NZ Wine News
ニュージーランドワインニュース
17.08.2020
専門家からの提言:ピノ・ノワールの品質は色で判断しない

ピノ・ノワールの色は、あなたが考えていたほど重要ではないかも知れない。

22名の“ワインの専門家”がニュージーランド産ピノ・ノワール18本を、透明なグラスと乳白色のグラスに注ぎ、その品質についての評価をした。結果は、ワインの質を決定するのは香りや味わい要素が色以上に重要であると結論づけた。この研究はブレナムのブラガート研究所でのピノ・ノワール・プログラムの一環だ。同プログラムの主任研究員のウェンディ・パー博士によると、ワインの質を評価するのに色はさほど重要ではないということ。「味、香りの質、花の香りの全体的なバランスが重要だ。ワインを高品質とか低品質とかいう評価をする時に、もう一つ色具合を最終判断に加える傾向がある。これはピノ・ノワールについて一般的に言われている定説とは真逆のことであり、ワインの色が質を決めるものではない。ワインの香りや味が、質を左右する。」

ブラガート研究所のピノ・ノワール・プログラムのマネージャーのマチアス・キンズリック博士は、「この研究の目的は収量を落とすことが重要かどうか、そして何がピノ・ノワールの質に影響を与えるのかを解明するためだ」という。ワイン醸造者たちは収量をコントロールするために、ブドウの間引きをするが、これは果物が少ない方がより高品質のブドウを産み出すという考えに基づいている。

「この研究では、まずこういった一般原則が正しいかどうか、の確証だ。こういったことは実際に誰もテストして、出来る限りの方法で計測したことがなかったからだ。これまで他の人がやってきたから、というだけだからだ。もしこれがそうでないと証明可能だったら、今後より多くの、より質の良いピノ・ノワールを生産できることになるし、それはひいては、業界全体としての新たな前進の可能性にもつながる」とキンズリック博士は説明する。
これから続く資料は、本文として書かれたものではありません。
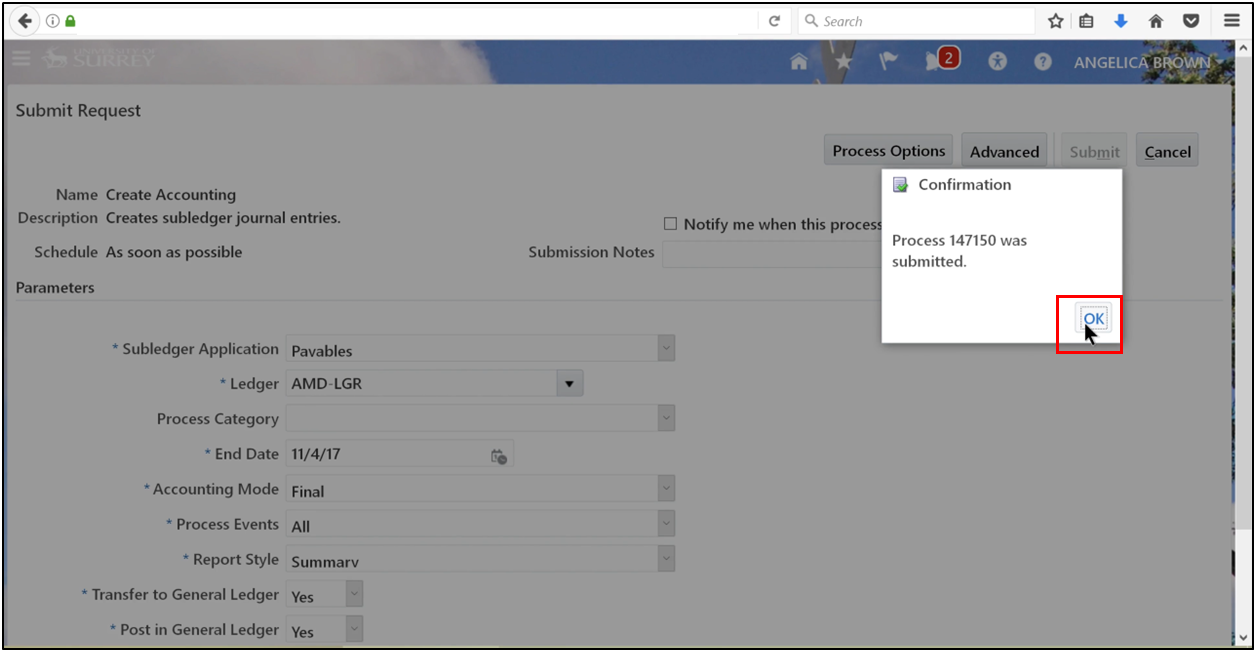
Task: Click OK on the Confirmation dialog
Action: tap(1092, 318)
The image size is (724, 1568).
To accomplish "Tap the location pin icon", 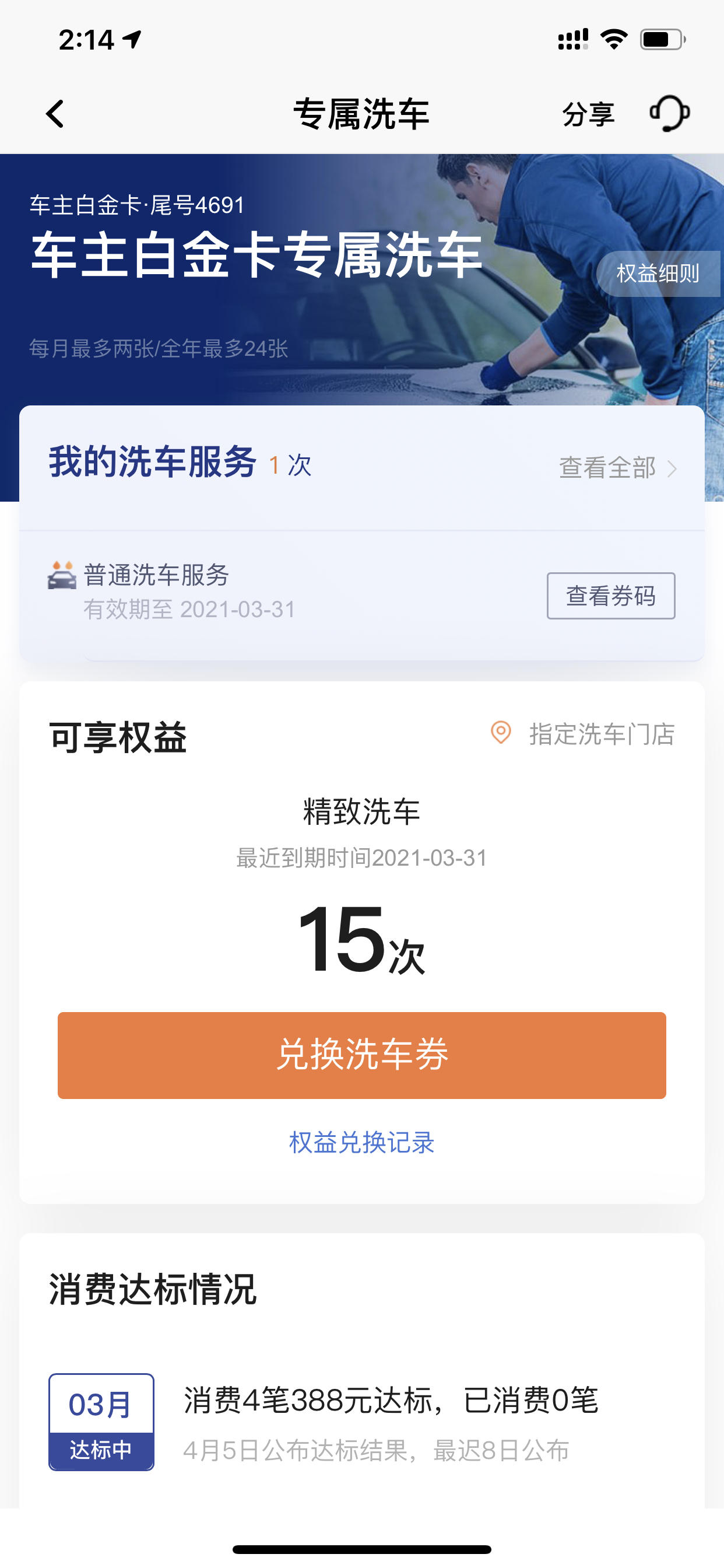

ピノ・ノワール・プログラムが原則としているピア・リビュー(査読)研究から、“ハーベーシャス(ハーブのような)”ワインが低品質のものと関連づける人がいることも発見した。
一般的に、より青っぽさや芝生やオレガノのようなっぽさの草っぽい味わいが僅かでも前面に出ているワインは、専門家にとっては品質の低いワインと捉えられがちだ。しかしながら、こういった傾向の発見は非常に重要で、人がワインを評価するのに何を基準にしているのか、それを科学者達に伝え共有することが可能になる。

ワインの質は"固有の概念”であり、それはワインの好みが一人一人違うぐらい異なるものだ。慣れ親しんだものという概念もある。試飲担当の人たちはニュージーランド出身なので、自分達が良く知った味を無意識でも探そうとする。もしフランスで試飲をしたら、その土地では違うタイプのワインを慣れ親しんで飲んでいるので、同じ結果に辿りつかないかもしれない。しかし、ニュージーランドでは、色が非常に重要だと思われているため、必然的に消費者も色の濃いワインを探すようになる。」

ピノ・ノワール・プログラムは2017年に開始し、2022年9月まで実施されている。この研究費のうち1030万ドルは企業・技術革新省、経営者奨励基金、ニュージーランドワイン生産者協会からの研究費補助を受け、プラント&フード・リサーチ、オークランド大学、リンカーン大学の研究者により研究作業が行われている。
最初のピノ・ノワール・プログラムのレポートは第三者の研究者による査読後の2020年11月に出版される。